[Pointing rows for text and elements]

** begin **

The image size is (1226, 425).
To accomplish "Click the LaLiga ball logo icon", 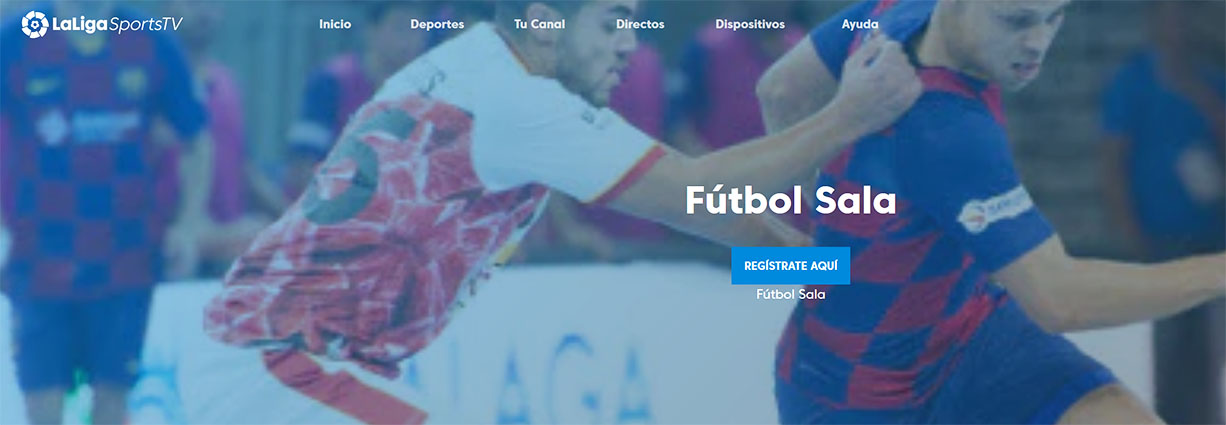I will click(x=35, y=24).
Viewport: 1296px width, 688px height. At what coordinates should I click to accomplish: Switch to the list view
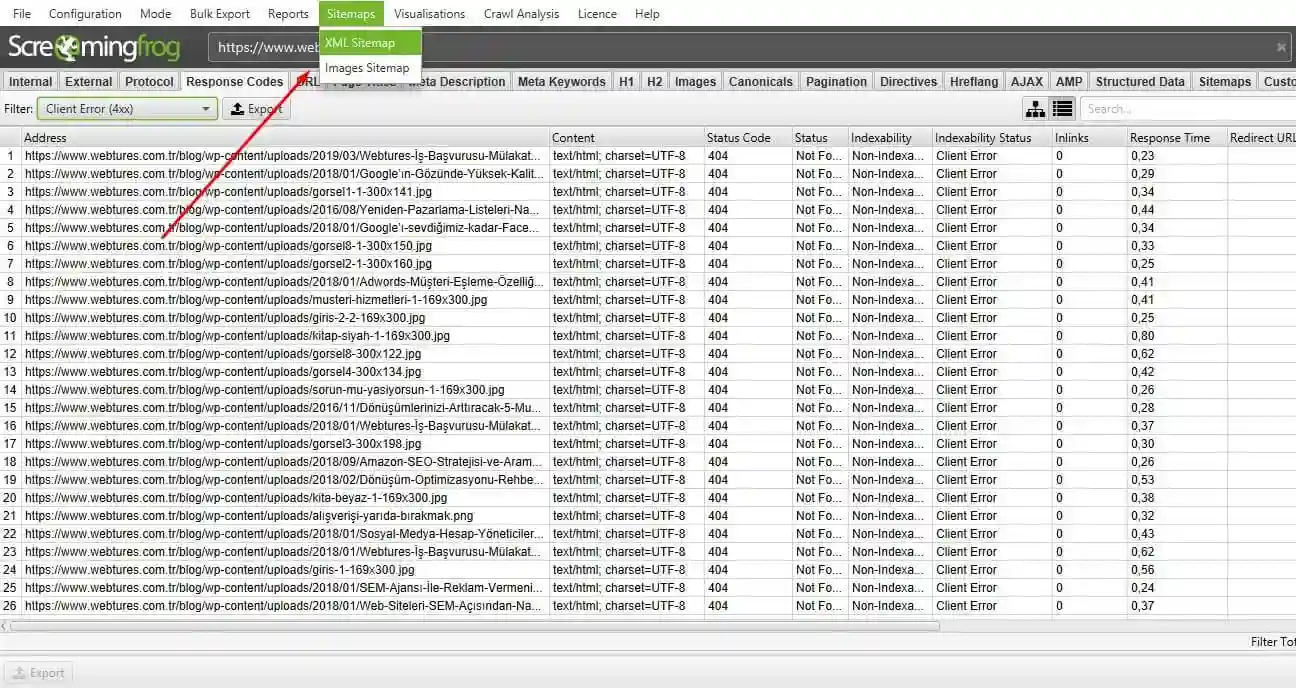pos(1063,108)
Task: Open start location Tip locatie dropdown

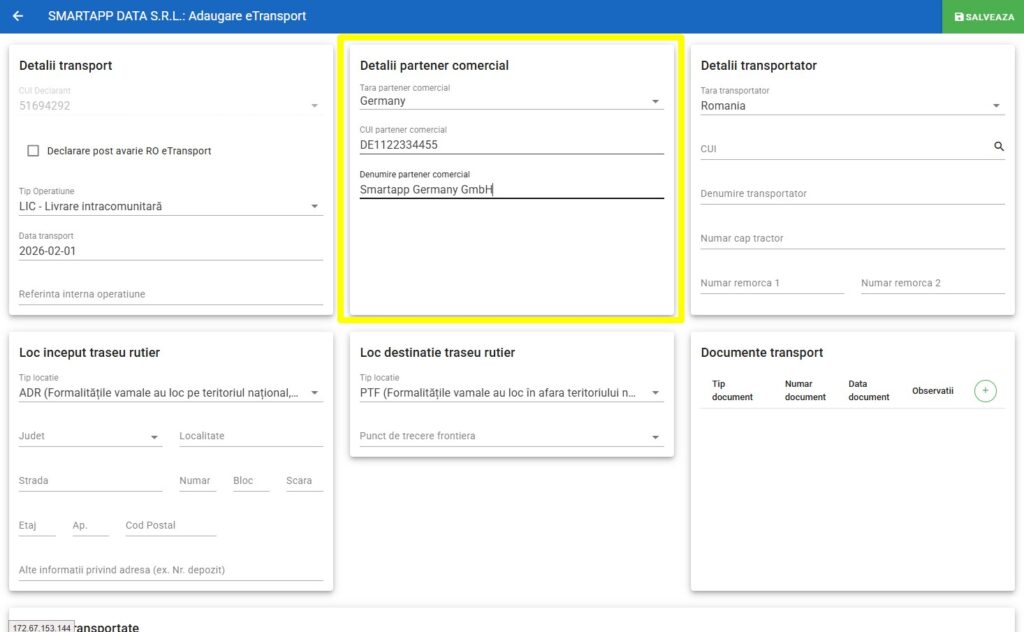Action: (170, 393)
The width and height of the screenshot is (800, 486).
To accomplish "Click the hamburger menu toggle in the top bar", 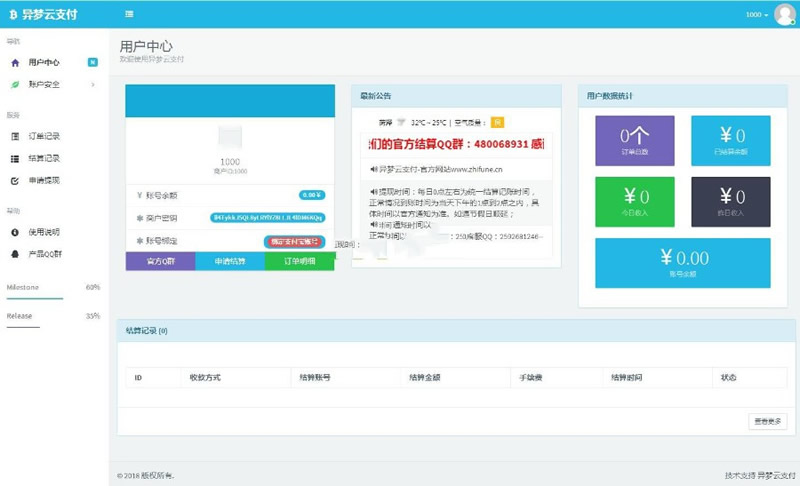I will point(130,14).
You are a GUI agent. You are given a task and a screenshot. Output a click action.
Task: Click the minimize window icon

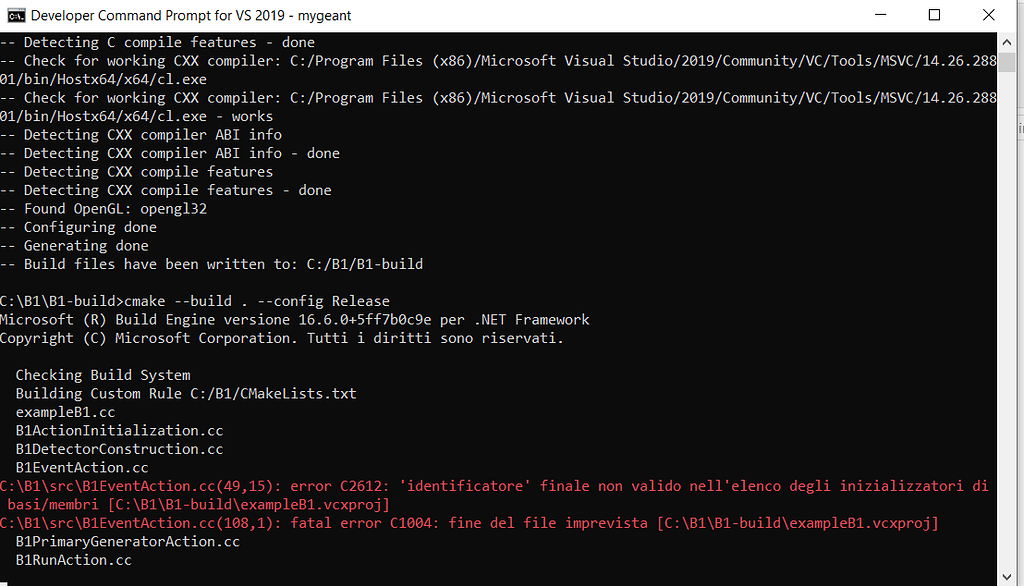881,15
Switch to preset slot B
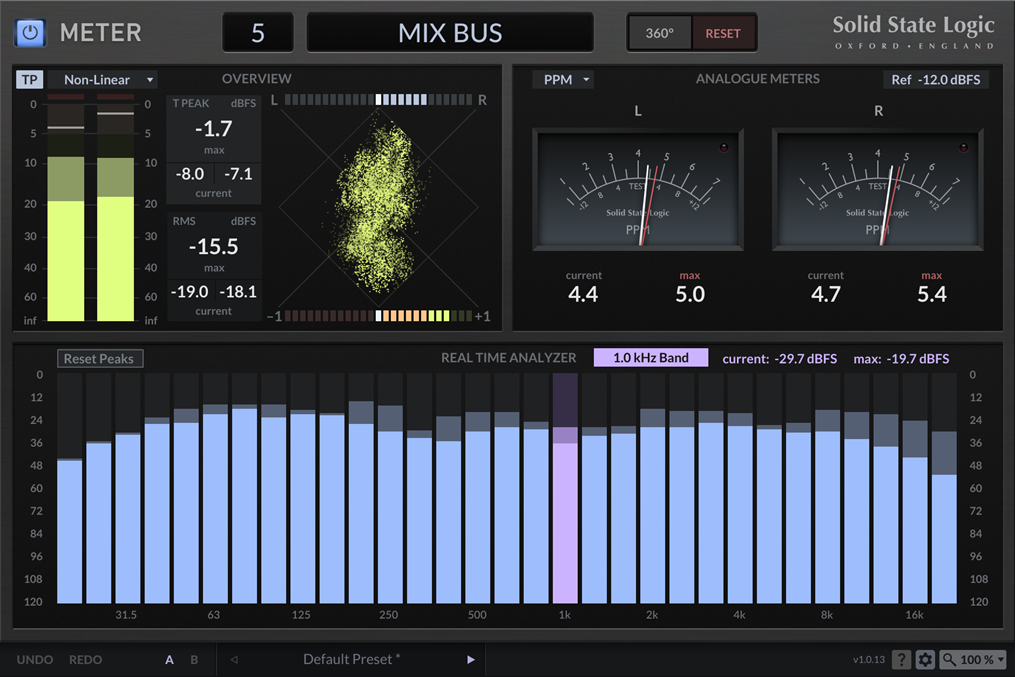 [x=193, y=660]
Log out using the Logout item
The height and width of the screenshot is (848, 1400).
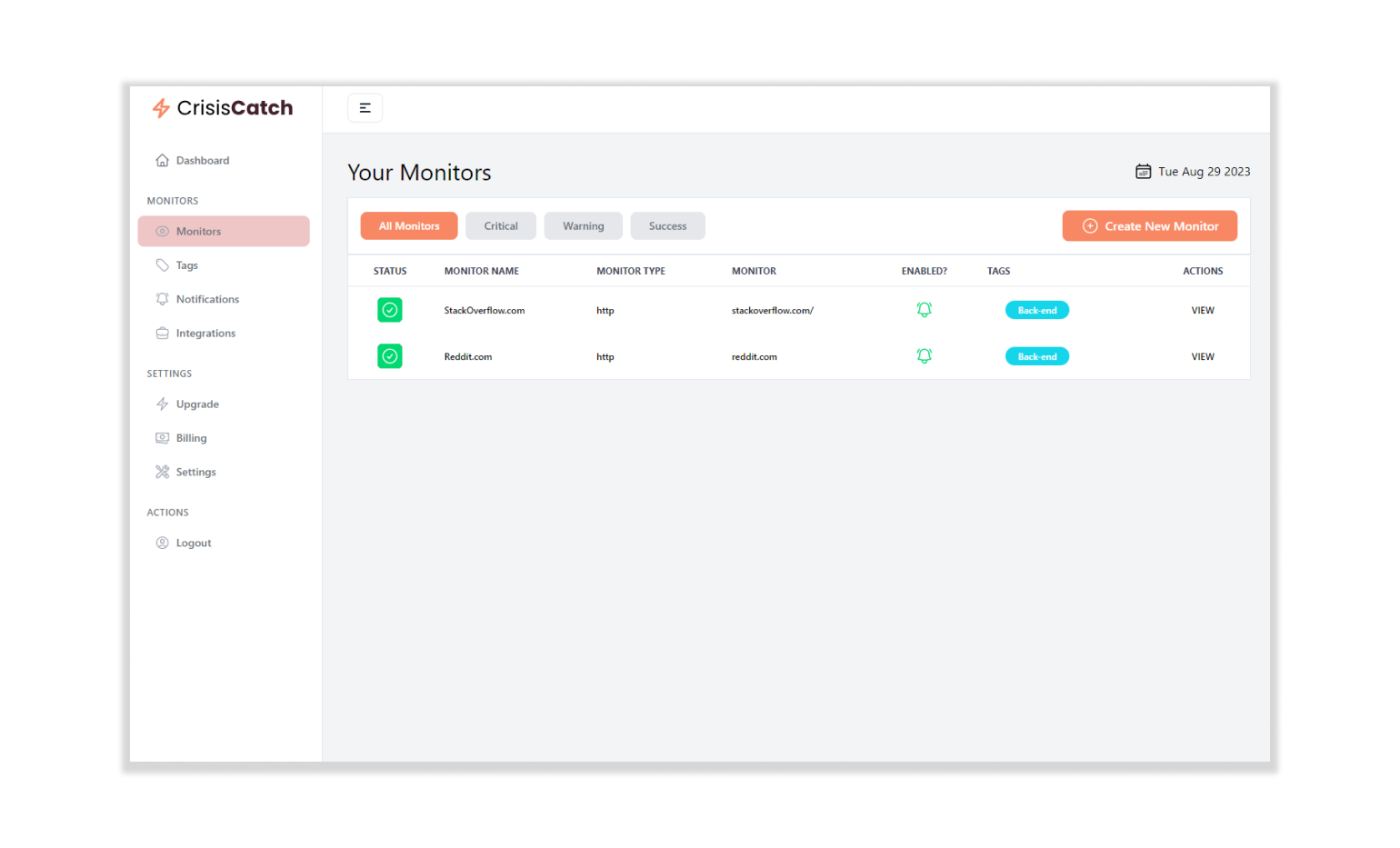click(x=193, y=544)
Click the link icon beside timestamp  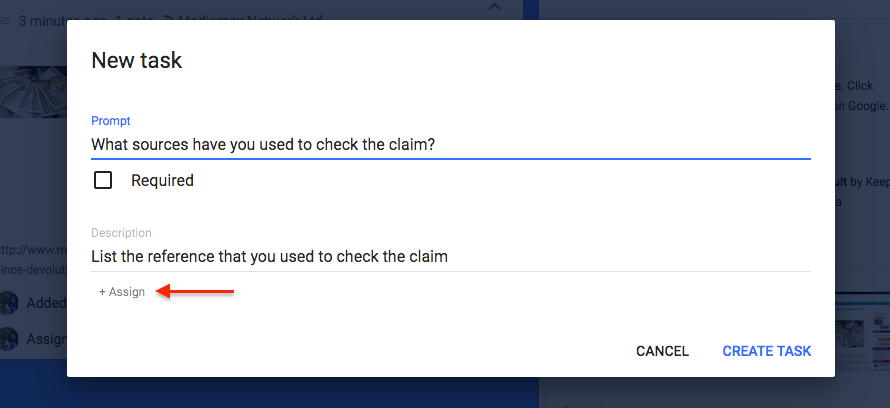point(5,22)
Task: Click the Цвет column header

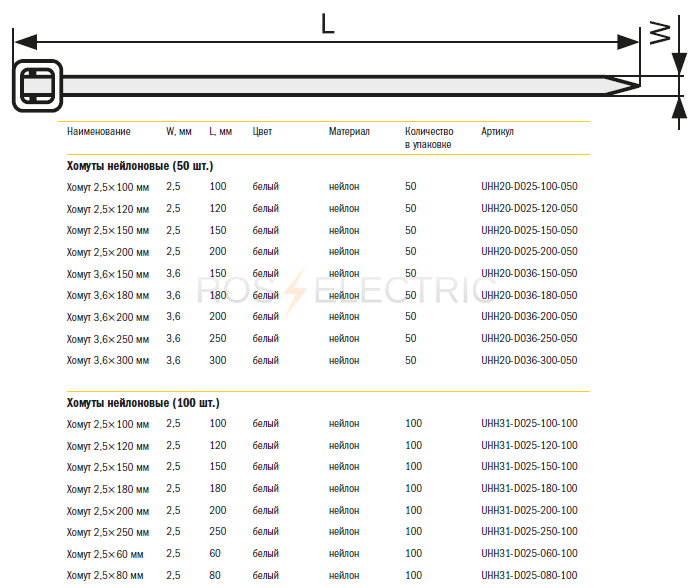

** end **

● REQUEST:
Gather every line of the rows above that contains the string "screenshot", and copy each one out in full.

● TASK RESPONSE:
The width and height of the screenshot is (800, 486).
You are a GUI agent. You are given a task and a screenshot. Output a click action.
The height and width of the screenshot is (848, 1400).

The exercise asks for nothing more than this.